## [Exercise materials]
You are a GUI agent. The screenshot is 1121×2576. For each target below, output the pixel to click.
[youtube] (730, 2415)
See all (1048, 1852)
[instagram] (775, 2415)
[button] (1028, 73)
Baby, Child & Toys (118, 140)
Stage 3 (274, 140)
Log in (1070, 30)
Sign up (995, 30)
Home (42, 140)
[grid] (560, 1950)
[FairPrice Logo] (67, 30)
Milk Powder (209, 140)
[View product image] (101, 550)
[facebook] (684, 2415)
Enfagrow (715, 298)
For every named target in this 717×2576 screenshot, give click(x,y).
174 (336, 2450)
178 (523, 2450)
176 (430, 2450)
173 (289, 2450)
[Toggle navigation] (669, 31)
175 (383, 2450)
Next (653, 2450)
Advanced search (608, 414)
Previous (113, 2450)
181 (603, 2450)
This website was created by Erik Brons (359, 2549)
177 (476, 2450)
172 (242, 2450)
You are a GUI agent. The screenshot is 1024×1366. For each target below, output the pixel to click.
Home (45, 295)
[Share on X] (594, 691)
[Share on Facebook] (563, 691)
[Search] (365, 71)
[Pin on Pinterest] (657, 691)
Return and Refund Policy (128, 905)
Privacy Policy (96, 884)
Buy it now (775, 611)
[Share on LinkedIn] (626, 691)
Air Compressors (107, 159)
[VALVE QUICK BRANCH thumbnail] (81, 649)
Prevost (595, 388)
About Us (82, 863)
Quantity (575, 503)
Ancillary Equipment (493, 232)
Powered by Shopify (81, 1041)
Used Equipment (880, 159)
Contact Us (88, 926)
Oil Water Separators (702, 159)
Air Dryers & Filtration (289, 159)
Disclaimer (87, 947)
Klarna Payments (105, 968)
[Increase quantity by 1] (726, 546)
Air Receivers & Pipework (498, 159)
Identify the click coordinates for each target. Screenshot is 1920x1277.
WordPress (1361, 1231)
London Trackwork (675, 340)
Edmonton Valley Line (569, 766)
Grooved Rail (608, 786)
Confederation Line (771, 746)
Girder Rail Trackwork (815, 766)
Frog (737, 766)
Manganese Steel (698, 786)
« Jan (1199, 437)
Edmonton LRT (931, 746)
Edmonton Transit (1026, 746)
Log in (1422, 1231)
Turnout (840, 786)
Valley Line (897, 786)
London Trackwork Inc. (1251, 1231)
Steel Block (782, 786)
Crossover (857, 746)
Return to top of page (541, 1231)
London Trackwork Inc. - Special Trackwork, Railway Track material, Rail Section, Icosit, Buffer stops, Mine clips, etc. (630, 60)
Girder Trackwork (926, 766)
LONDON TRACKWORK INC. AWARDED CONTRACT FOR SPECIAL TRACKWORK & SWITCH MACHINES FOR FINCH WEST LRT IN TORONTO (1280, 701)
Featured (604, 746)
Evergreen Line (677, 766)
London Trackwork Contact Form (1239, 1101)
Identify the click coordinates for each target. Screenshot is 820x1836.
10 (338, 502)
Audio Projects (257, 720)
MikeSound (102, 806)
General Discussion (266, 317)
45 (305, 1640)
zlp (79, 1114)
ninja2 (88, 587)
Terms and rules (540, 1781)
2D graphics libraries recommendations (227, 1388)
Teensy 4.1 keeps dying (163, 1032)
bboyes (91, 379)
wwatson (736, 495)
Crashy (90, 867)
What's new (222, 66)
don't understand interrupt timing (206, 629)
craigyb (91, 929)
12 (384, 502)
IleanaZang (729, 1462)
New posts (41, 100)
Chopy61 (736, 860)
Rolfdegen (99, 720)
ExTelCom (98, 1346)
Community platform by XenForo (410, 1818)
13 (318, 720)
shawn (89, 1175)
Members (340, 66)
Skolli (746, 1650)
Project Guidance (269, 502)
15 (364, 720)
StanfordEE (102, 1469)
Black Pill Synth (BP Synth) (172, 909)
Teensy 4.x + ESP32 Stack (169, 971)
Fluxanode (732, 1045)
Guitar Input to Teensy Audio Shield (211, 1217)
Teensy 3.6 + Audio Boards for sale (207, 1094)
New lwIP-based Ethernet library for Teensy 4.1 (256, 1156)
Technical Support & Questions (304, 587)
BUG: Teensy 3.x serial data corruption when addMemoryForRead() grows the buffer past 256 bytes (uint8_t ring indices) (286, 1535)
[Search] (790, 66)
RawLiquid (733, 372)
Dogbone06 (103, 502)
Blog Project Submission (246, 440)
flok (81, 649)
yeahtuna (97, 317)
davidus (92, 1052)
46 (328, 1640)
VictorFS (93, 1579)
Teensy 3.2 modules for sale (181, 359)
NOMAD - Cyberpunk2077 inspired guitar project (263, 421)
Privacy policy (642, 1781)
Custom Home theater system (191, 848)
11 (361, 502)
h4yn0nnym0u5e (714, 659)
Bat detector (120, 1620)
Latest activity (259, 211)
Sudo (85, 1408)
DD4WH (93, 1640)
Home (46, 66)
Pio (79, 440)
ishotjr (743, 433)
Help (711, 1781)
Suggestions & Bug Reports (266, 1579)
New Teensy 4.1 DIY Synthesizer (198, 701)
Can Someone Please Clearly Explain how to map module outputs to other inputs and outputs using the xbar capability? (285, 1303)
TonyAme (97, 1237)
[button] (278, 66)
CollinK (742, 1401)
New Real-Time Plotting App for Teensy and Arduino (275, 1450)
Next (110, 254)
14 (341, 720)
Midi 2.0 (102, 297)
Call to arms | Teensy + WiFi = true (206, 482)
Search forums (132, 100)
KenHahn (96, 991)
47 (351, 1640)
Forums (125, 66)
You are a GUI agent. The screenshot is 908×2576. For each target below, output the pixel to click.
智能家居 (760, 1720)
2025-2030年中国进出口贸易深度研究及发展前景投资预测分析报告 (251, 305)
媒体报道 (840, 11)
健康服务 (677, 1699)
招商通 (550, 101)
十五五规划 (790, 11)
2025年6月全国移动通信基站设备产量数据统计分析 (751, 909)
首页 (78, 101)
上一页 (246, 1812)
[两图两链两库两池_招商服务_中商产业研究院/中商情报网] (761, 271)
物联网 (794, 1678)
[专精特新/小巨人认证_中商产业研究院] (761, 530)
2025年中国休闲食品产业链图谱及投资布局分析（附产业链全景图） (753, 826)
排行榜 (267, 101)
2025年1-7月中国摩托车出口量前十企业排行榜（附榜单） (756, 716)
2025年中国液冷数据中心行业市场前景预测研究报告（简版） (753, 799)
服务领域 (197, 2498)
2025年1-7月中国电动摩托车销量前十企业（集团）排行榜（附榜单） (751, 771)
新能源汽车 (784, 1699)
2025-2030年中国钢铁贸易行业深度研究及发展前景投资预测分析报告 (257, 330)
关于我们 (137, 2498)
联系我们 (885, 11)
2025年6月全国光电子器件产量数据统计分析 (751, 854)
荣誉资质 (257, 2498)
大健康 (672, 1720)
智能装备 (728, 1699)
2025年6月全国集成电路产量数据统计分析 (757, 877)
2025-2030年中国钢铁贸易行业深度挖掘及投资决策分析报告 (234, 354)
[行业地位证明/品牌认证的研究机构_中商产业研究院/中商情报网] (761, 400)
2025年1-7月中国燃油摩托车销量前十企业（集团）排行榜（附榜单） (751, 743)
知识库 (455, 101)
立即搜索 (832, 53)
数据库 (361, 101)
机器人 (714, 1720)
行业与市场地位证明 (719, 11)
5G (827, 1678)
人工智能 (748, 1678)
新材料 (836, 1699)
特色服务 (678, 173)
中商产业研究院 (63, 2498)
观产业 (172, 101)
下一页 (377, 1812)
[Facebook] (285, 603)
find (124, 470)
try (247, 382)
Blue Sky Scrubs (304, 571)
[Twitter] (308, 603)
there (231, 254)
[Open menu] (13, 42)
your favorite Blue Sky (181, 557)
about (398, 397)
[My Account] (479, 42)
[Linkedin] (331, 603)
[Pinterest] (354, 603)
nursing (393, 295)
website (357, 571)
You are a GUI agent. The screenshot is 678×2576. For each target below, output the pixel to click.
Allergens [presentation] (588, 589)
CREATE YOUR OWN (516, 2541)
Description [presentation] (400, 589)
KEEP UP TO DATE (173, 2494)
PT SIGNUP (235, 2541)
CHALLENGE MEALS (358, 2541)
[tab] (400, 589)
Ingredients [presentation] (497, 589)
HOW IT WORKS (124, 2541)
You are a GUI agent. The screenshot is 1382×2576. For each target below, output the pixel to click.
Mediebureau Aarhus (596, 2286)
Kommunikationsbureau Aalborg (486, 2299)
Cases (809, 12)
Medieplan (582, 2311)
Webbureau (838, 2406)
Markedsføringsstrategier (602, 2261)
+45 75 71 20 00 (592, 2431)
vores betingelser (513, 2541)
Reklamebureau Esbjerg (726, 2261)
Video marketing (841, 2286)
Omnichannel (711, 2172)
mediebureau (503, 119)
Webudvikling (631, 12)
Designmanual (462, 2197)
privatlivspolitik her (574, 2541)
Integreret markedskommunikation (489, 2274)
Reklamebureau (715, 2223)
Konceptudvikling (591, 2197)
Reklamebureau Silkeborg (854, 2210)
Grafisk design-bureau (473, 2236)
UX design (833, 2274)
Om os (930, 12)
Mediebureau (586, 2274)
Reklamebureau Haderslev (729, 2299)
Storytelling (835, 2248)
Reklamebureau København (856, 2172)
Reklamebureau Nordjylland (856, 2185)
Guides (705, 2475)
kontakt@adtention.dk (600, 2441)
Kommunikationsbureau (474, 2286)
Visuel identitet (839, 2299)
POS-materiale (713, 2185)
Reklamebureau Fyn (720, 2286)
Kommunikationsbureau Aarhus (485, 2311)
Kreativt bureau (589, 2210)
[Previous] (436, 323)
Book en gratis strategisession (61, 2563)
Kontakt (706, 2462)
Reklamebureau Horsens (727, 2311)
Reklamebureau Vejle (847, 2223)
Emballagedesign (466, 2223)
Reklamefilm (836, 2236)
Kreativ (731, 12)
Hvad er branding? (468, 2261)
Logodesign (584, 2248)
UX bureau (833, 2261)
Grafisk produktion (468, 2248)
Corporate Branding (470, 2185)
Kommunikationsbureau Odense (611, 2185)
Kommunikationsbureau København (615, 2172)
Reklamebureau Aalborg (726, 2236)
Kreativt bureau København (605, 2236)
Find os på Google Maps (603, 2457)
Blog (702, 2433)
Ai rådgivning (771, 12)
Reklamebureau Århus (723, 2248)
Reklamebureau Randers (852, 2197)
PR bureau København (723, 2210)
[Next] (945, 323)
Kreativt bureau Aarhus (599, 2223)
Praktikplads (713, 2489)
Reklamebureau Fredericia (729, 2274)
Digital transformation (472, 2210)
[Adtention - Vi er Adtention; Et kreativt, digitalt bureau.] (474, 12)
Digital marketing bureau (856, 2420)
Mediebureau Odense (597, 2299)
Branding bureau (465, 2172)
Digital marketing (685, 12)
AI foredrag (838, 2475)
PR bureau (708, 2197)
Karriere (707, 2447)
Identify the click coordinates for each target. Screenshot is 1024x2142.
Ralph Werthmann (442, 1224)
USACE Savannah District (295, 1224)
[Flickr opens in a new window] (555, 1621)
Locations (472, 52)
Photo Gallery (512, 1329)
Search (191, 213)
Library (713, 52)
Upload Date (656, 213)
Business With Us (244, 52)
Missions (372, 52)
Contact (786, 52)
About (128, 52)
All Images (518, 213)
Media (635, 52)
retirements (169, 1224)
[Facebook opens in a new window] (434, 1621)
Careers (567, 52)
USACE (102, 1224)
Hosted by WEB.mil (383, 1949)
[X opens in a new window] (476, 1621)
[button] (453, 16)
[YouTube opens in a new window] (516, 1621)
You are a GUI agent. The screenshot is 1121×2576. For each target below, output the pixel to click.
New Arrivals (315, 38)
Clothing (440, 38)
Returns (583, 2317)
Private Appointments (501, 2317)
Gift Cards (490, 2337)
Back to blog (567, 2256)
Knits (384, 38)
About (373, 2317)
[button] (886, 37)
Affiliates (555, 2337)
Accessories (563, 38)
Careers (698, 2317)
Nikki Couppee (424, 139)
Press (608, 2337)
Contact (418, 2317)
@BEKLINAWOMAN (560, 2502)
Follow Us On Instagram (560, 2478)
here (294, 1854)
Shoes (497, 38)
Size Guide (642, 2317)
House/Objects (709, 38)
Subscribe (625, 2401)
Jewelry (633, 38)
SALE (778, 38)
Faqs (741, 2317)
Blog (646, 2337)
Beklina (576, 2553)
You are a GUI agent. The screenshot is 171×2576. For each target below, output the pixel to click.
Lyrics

## [Work request]
Copy out every line of the listing that includes the string "each".

## [Output]
You are a GUI agent. The screenshot is 1121×2576. For each target below, output the pixel to click.
You are a GUI agent. The screenshot is 1024×1366. For each target below, output the pixel to click.
Identify the click coordinates for each target. Screenshot is 1920x1277.
Identify the click coordinates for each target. Screenshot is 820x1836.
You are a GUI agent. The screenshot is 908×2576. For each target below, output the pixel to click.
You are a GUI agent. The screenshot is 678×2576. For each target below, output the pixel to click.
You are a GUI agent. The screenshot is 1382×2576. For each target below, output the pixel to click.
Identify the click coordinates for each target. Screenshot is 1024x2142.
You are a GUI agent. The screenshot is 1121×2576. For each target below, output the pixel to click.
You are a GUI agent. The screenshot is 171×2576. For each target below, output the pixel to click.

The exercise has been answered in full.